Quand le jeune roi vit la figure de son père, son cœur se réjouit et son âme devint sereine;
Il fit bondir son cheval couleur de nuit, qui allumait le feu des batailles;
Il s’approcha et serra sur sa poitrine son père, qui fut surpris de ce qu’il faisait, et le couvrit de ses bénédictions, disant:
Puissent le temps et la terre ne jamais être privés de toi !
De là ils partirent pour le palais du roi, et tout un monde vint leur offrir des vœux.
Guschtasp fit parer la salle d’audience et le trône; son cœur se réjouit de ce fils, favori de la fortune;
On plaça des tables dans les salles de festin, le roi ordonna au chambellan d’appeler les grands, et de la porte de chaque palais un convive se rendit auprès du roi illustre; des échansons brillants comme le soleil distribuèrent du vin royal dans des coupes de cristal, et Isfendiar enflamma le cœur de ses amis et consumait par sa bravoure le cœur de ses ennemis.

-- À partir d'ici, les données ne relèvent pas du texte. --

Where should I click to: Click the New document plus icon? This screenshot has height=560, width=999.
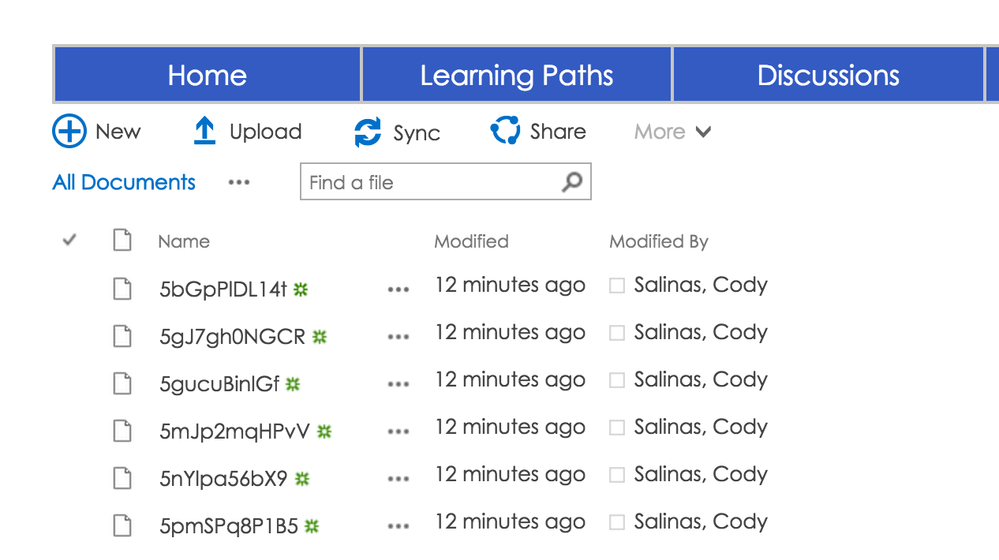pos(69,131)
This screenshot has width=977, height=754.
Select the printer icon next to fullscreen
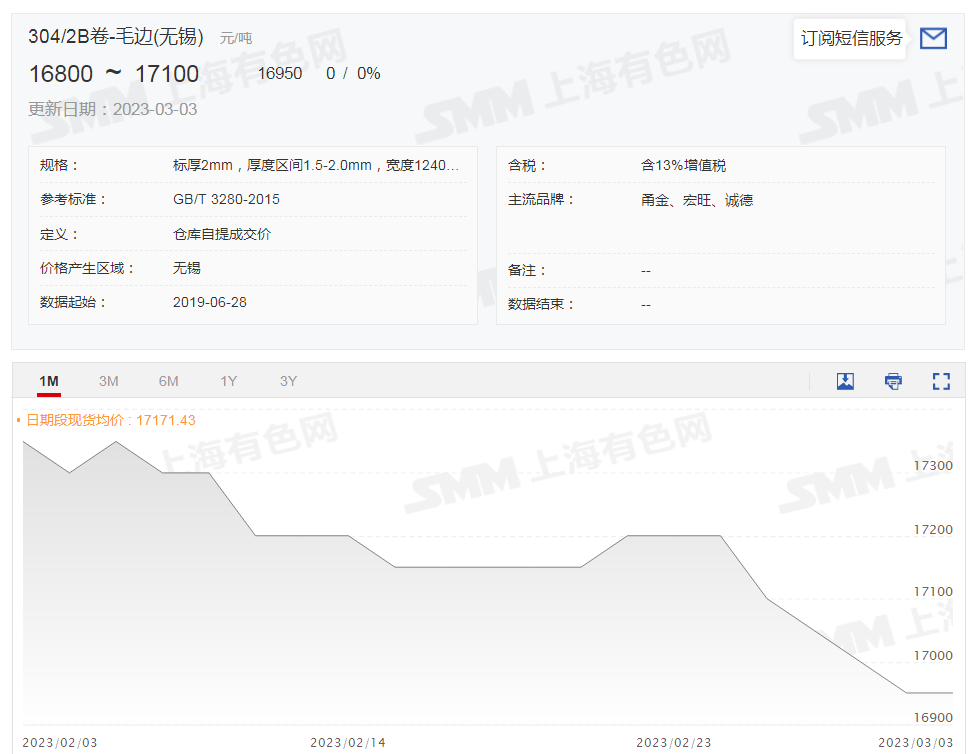pos(892,381)
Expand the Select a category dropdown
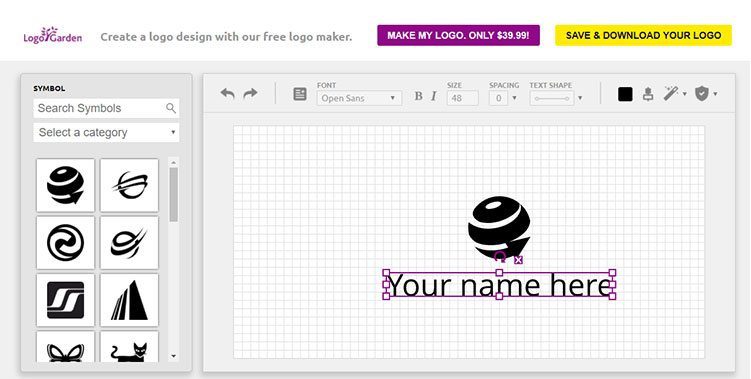 106,132
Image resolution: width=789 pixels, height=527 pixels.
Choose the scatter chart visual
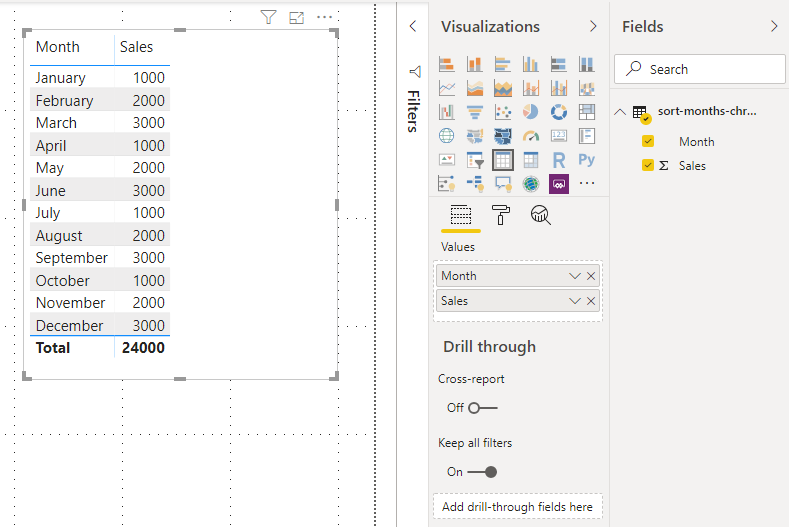503,112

Il but modestement à la santé de son père, et le père de même but à la santé du fils;
Guschtasp lui demanda de raconter aux grands de l’Iran ce qui lui était arrivé sur la route des sept stations, mais Isfendiar répondit à Guschtasp:
Ne me demande pas cela pendant le banquet, je te dirai tout demain,ô roi du peuple, plein de sens;
Je te raconterai ces longues histoires, mes lèvres prononceront des paroles de vérité, et quand tu les auras écoutées avec ton esprit intelligent, tu adoreras la justice de Dieu, qui accorde la victoire.

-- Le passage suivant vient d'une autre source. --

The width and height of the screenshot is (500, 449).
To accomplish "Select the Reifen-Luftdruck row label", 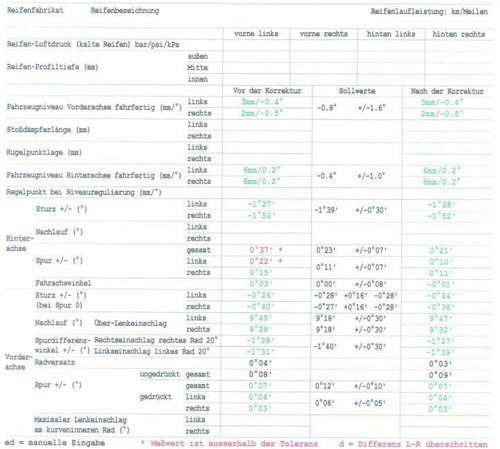I will click(x=93, y=44).
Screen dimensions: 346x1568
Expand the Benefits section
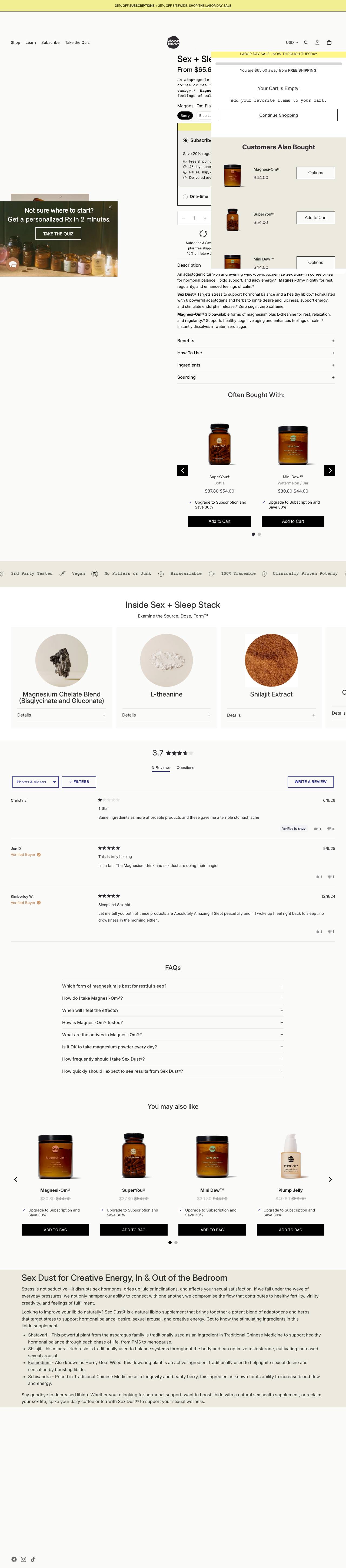point(256,341)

A la fin tous les hôtes s’en retournèrent ivres, chacun tenant par la main un page au visage de lune.
L’aventure des sept stations est terminée et mon esprit, plein de pensées profondes, s’y est rajeuni; c’est Dieu, le très-juste, le maître du soleil et de la lune brillante, qui m’en a doué, et si mon récit plait au roi victorieux, je chevauche sur la sphère du ciel qui tourne. J’invoque des bénédictions sur la vie du roi; puisse son cœur ne pas connaître le souci dans ce monde! Il faut maintenant boire du vin bien-faisant, car les outres qui répandent un parfum de vin arrivent de la vallée. L’air est plein de bruits, la terre bouillonne; heureux celui dont le cœur se réjouit en buvant, qui a de l’argent, du pain, des fruits confits et du vin de dattes, et qui peut tuer un mouton!
Quant à moi, je n’ai rien de tout cela.
Heureux celui qui possède ces choses! qu’il donne donc à ceux qui sont dans le besoin.

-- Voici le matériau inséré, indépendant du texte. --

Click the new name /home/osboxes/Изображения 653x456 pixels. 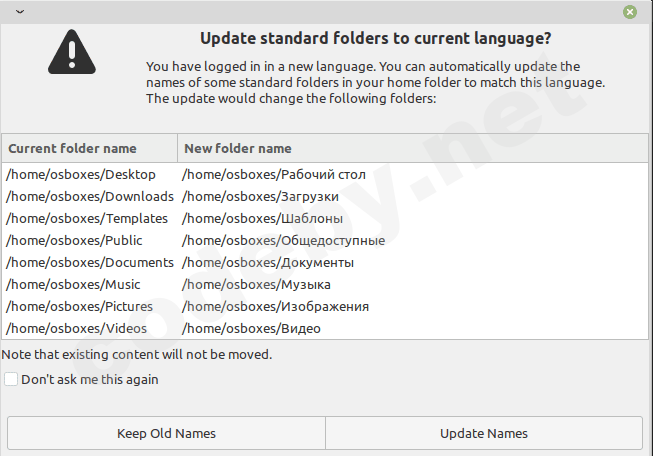tap(275, 307)
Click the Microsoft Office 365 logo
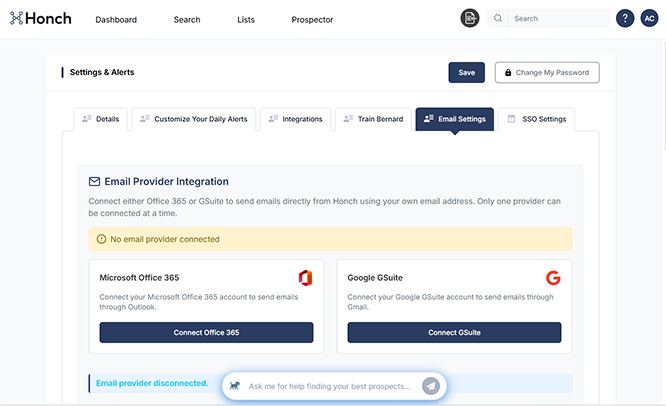 (305, 277)
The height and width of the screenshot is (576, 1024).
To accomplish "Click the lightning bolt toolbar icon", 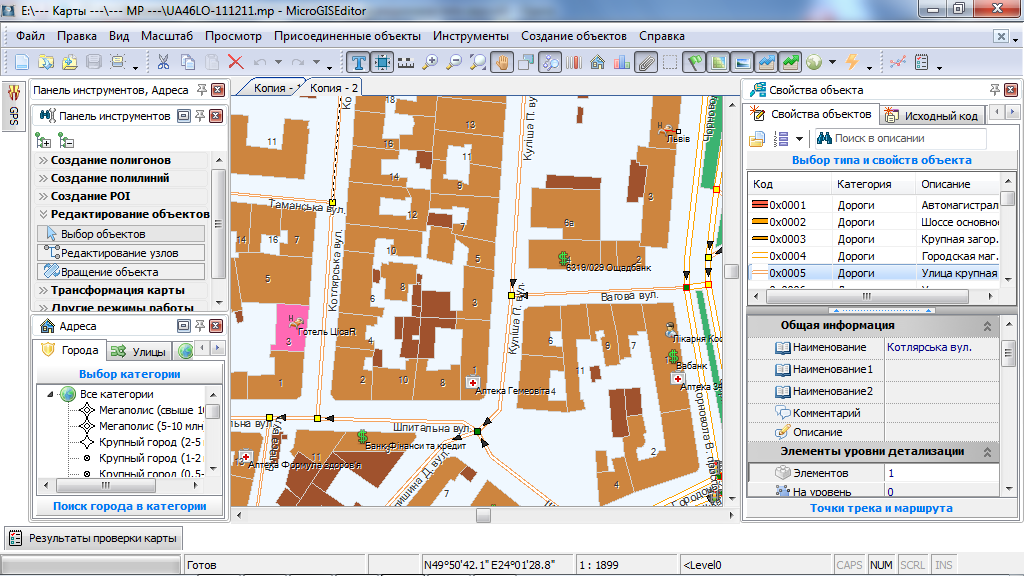I will click(851, 62).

Le jardin est couvert de feuilles de roses, la montagne est remplie de tulipes et de nard; le rossignol se lamente dans le bosquet, et la rose grandit sous ses plaintes; dans la nuit sombre le rossignol ne dort pas, et la rose s’affaisse sous le vent et la pluie. Je vois le vent et la pluie. sortir du nuage, et je ne sais pourquoi le narcisse est triste. Le rossignol rit, et chaque fois qu’il se pose sur la rose, il fait entendre son chant; je ne sais lequel des deux est amoureux, du nuage ou de la rose, quand j’entends le nuage rugir comme un lion, quand je le vois déchirer le devant de sa tunique, que le feu éclate dans son sein, et que les larmes qui tombent du ciel sur la terre témoignent de son amour devant le puissant soleil.
Mais qui sait ce que le rossignol dit et ce qu’il cherche sous les feuilles du rosier?
Fais attention, à l’aube du jour, si tu entends les chants héroïques que récite le rossignol: il pleure la mort d’Isfendiar, et ses plaintes sont tout ce qui reste de ce héros; et pendant la nuit sombre le nuage qui répète le cri de Rustem fend le cœur de l’éléphant et les griffes du lion.